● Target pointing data
- - - - -
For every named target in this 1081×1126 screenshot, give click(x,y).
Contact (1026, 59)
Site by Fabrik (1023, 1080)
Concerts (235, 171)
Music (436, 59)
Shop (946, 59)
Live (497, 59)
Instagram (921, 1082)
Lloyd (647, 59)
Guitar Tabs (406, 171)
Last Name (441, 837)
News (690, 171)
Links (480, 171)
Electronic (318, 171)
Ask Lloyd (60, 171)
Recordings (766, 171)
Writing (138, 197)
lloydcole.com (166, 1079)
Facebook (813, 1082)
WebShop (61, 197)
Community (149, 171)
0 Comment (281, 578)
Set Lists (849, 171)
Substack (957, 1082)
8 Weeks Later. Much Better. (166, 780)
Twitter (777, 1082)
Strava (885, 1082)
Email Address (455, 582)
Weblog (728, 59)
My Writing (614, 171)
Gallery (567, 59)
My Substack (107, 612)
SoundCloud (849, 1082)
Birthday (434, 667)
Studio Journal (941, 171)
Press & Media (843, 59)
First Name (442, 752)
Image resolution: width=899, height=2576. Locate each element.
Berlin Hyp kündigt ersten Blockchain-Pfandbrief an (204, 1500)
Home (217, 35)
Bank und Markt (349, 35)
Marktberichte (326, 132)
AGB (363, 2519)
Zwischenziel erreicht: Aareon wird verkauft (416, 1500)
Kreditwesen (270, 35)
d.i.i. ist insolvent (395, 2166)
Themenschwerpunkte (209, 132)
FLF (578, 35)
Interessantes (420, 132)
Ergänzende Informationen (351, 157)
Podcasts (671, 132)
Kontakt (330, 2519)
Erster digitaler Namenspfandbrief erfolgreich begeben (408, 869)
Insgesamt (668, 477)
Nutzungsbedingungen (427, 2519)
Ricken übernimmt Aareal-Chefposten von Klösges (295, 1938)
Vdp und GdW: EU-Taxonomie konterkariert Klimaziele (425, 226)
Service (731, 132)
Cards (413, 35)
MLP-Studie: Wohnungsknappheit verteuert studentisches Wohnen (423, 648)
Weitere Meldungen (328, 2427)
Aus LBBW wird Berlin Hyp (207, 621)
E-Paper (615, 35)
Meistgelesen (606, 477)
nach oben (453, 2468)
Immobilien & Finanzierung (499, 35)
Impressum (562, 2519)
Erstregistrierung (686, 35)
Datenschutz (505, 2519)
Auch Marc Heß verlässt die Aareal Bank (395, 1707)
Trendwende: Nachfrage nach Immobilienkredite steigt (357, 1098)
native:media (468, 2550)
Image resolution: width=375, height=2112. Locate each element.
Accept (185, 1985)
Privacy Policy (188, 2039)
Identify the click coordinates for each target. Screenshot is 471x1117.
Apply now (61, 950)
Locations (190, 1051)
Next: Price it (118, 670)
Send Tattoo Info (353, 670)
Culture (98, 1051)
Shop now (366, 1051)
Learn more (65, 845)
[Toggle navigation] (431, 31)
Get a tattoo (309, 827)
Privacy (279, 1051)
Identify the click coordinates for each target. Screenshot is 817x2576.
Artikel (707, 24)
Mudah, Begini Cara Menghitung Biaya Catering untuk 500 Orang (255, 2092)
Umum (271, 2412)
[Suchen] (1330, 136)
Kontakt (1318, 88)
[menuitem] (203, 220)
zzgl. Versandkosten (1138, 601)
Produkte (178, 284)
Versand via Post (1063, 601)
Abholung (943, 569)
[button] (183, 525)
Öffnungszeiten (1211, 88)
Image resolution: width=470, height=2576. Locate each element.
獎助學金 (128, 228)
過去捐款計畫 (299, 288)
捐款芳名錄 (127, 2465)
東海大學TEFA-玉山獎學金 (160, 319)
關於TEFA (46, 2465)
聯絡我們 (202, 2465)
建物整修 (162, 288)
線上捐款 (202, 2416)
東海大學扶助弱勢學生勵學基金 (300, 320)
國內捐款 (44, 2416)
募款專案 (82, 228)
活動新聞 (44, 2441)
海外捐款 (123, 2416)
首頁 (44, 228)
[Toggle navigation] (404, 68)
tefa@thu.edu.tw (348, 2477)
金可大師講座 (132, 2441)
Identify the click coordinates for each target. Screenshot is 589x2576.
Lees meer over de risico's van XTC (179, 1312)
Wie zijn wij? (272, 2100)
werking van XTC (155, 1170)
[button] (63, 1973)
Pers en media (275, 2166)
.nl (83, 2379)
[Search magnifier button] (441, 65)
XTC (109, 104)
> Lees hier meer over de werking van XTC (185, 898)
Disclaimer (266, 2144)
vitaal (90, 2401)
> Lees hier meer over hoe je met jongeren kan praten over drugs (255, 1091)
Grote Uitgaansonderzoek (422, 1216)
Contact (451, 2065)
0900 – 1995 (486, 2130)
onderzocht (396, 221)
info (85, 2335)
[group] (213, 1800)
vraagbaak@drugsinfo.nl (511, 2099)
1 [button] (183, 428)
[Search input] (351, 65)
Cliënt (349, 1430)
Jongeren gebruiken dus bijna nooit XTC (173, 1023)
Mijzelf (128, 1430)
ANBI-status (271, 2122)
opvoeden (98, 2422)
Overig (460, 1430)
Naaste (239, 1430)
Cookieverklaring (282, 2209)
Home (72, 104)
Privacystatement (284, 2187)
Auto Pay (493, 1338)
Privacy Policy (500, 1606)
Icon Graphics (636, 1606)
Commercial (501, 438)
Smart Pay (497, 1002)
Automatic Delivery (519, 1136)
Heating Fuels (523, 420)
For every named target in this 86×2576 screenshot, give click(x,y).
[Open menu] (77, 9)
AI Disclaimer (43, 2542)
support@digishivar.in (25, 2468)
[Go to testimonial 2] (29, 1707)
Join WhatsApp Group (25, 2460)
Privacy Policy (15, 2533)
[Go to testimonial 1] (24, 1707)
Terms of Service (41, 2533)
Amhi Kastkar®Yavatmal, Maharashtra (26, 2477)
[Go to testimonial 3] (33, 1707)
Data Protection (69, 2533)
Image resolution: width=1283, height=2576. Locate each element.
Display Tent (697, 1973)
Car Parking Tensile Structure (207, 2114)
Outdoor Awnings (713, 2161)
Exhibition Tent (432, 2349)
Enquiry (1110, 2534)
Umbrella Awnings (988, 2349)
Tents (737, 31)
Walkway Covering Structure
- - - - -
● The request
Please return every line of the material above as a JSON list of strings, one string per line, with blank lines left out.

● Solution for this exercise
[
  "For every named target in this 1081×1126 screenshot, give click(x,y).",
  "Contact (1026, 59)",
  "Site by Fabrik (1023, 1080)",
  "Concerts (235, 171)",
  "Music (436, 59)",
  "Shop (946, 59)",
  "Live (497, 59)",
  "Instagram (921, 1082)",
  "Lloyd (647, 59)",
  "Guitar Tabs (406, 171)",
  "Last Name (441, 837)",
  "News (690, 171)",
  "Links (480, 171)",
  "Electronic (318, 171)",
  "Ask Lloyd (60, 171)",
  "Recordings (766, 171)",
  "Writing (138, 197)",
  "lloydcole.com (166, 1079)",
  "Facebook (813, 1082)",
  "WebShop (61, 197)",
  "Community (149, 171)",
  "0 Comment (281, 578)",
  "Set Lists (849, 171)",
  "Substack (957, 1082)",
  "8 Weeks Later. Much Better. (166, 780)",
  "Twitter (777, 1082)",
  "Strava (885, 1082)",
  "Email Address (455, 582)",
  "Weblog (728, 59)",
  "My Writing (614, 171)",
  "Gallery (567, 59)",
  "My Substack (107, 612)",
  "SoundCloud (849, 1082)",
  "Birthday (434, 667)",
  "Studio Journal (941, 171)",
  "Press & Media (843, 59)",
  "First Name (442, 752)",
  "Image resolution: width=899, height=2576. Locate each element.",
  "Berlin Hyp kündigt ersten Blockchain-Pfandbrief an (204, 1500)",
  "Home (217, 35)",
  "Bank und Markt (349, 35)",
  "Marktberichte (326, 132)",
  "AGB (363, 2519)",
  "Zwischenziel erreicht: Aareon wird verkauft (416, 1500)",
  "Kreditwesen (270, 35)",
  "d.i.i. ist insolvent (395, 2166)",
  "Themenschwerpunkte (209, 132)",
  "FLF (578, 35)",
  "Interessantes (420, 132)",
  "Ergänzende Informationen (351, 157)",
  "Podcasts (671, 132)",
  "Kontakt (330, 2519)",
  "Erster digitaler Namenspfandbrief erfolgreich begeben (408, 869)",
  "Insgesamt (668, 477)",
  "Nutzungsbedingungen (427, 2519)",
  "Ricken übernimmt Aareal-Chefposten von Klösges (295, 1938)",
  "Vdp und GdW: EU-Taxonomie konterkariert Klimaziele (425, 226)",
  "Service (731, 132)",
  "Cards (413, 35)",
  "MLP-Studie: Wohnungsknappheit verteuert studentisches Wohnen (423, 648)",
  "Weitere Meldungen (328, 2427)",
  "Aus LBBW wird Berlin Hyp (207, 621)",
  "E-Paper (615, 35)",
  "Meistgelesen (606, 477)",
  "nach oben (453, 2468)",
  "Immobilien & Finanzierung (499, 35)",
  "Impressum (562, 2519)",
  "Erstregistrierung (686, 35)",
  "Datenschutz (505, 2519)",
  "Auch Marc Heß verlässt die Aareal Bank (395, 1707)",
  "Trendwende: Nachfrage nach Immobilienkredite steigt (357, 1098)",
  "native:media (468, 2550)",
  "Image resolution: width=375, height=2112. Locate each element.",
  "Accept (185, 1985)",
  "Privacy Policy (188, 2039)",
  "Identify the click coordinates for each target. Screenshot is 471x1117.",
  "Apply now (61, 950)",
  "Locations (190, 1051)",
  "Next: Price it (118, 670)",
  "Send Tattoo Info (353, 670)",
  "Culture (98, 1051)",
  "Shop now (366, 1051)",
  "Learn more (65, 845)",
  "[Toggle navigation] (431, 31)",
  "Get a tattoo (309, 827)",
  "Privacy (279, 1051)",
  "Identify the click coordinates for each target. Screenshot is 817x2576.",
  "Artikel (707, 24)",
  "Mudah, Begini Cara Menghitung Biaya Catering untuk 500 Orang (255, 2092)",
  "Umum (271, 2412)",
  "[Suchen] (1330, 136)",
  "Kontakt (1318, 88)",
  "[menuitem] (203, 220)",
  "zzgl. Versandkosten (1138, 601)",
  "Produkte (178, 284)",
  "Versand via Post (1063, 601)",
  "Abholung (943, 569)",
  "[button] (183, 525)",
  "Öffnungszeiten (1211, 88)",
  "Image resolution: width=470, height=2576. Locate each element.",
  "獎助學金 (128, 228)",
  "過去捐款計畫 (299, 288)",
  "捐款芳名錄 (127, 2465)",
  "東海大學TEFA-玉山獎學金 (160, 319)",
  "關於TEFA (46, 2465)",
  "聯絡我們 (202, 2465)",
  "建物整修 (162, 288)",
  "線上捐款 (202, 2416)",
  "東海大學扶助弱勢學生勵學基金 (300, 320)",
  "國內捐款 (44, 2416)",
  "募款專案 (82, 228)",
  "活動新聞 (44, 2441)",
  "海外捐款 (123, 2416)",
  "首頁 (44, 228)",
  "[Toggle navigation] (404, 68)",
  "tefa@thu.edu.tw (348, 2477)",
  "金可大師講座 (132, 2441)",
  "Identify the click coordinates for each target. Screenshot is 589x2576.",
  "Lees meer over de risico's van XTC (179, 1312)",
  "Wie zijn wij? (272, 2100)",
  "werking van XTC (155, 1170)",
  "[button] (63, 1973)",
  "Pers en media (275, 2166)",
  ".nl (83, 2379)",
  "[Search magnifier button] (441, 65)",
  "XTC (109, 104)",
  "> Lees hier meer over de werking van XTC (185, 898)",
  "Disclaimer (266, 2144)",
  "vitaal (90, 2401)",
  "> Lees hier meer over hoe je met jongeren kan praten over drugs (255, 1091)",
  "Grote Uitgaansonderzoek (422, 1216)",
  "Contact (451, 2065)",
  "0900 – 1995 (486, 2130)",
  "onderzocht (396, 221)",
  "info (85, 2335)",
  "[group] (213, 1800)",
  "vraagbaak@drugsinfo.nl (511, 2099)",
  "1 [button] (183, 428)",
  "[Search input] (351, 65)",
  "Cliënt (349, 1430)",
  "Jongeren gebruiken dus bijna nooit XTC (173, 1023)",
  "Mijzelf (128, 1430)",
  "ANBI-status (271, 2122)",
  "opvoeden (98, 2422)",
  "Overig (460, 1430)",
  "Naaste (239, 1430)",
  "Cookieverklaring (282, 2209)",
  "Home (72, 104)",
  "Privacystatement (284, 2187)",
  "Auto Pay (493, 1338)",
  "Privacy Policy (500, 1606)",
  "Icon Graphics (636, 1606)",
  "Commercial (501, 438)",
  "Smart Pay (497, 1002)",
  "Automatic Delivery (519, 1136)",
  "Heating Fuels (523, 420)",
  "For every named target in this 86×2576 screenshot, give click(x,y).",
  "[Open menu] (77, 9)",
  "AI Disclaimer (43, 2542)",
  "support@digishivar.in (25, 2468)",
  "[Go to testimonial 2] (29, 1707)",
  "Join WhatsApp Group (25, 2460)",
  "Privacy Policy (15, 2533)",
  "[Go to testimonial 1] (24, 1707)",
  "Terms of Service (41, 2533)",
  "Amhi Kastkar®Yavatmal, Maharashtra (26, 2477)",
  "[Go to testimonial 3] (33, 1707)",
  "Data Protection (69, 2533)",
  "Image resolution: width=1283, height=2576. Locate each element.",
  "Display Tent (697, 1973)",
  "Car Parking Tensile Structure (207, 2114)",
  "Outdoor Awnings (713, 2161)",
  "Exhibition Tent (432, 2349)",
  "Enquiry (1110, 2534)",
  "Umbrella Awnings (988, 2349)",
  "Tents (737, 31)",
  "Walkway Covering Structure"
]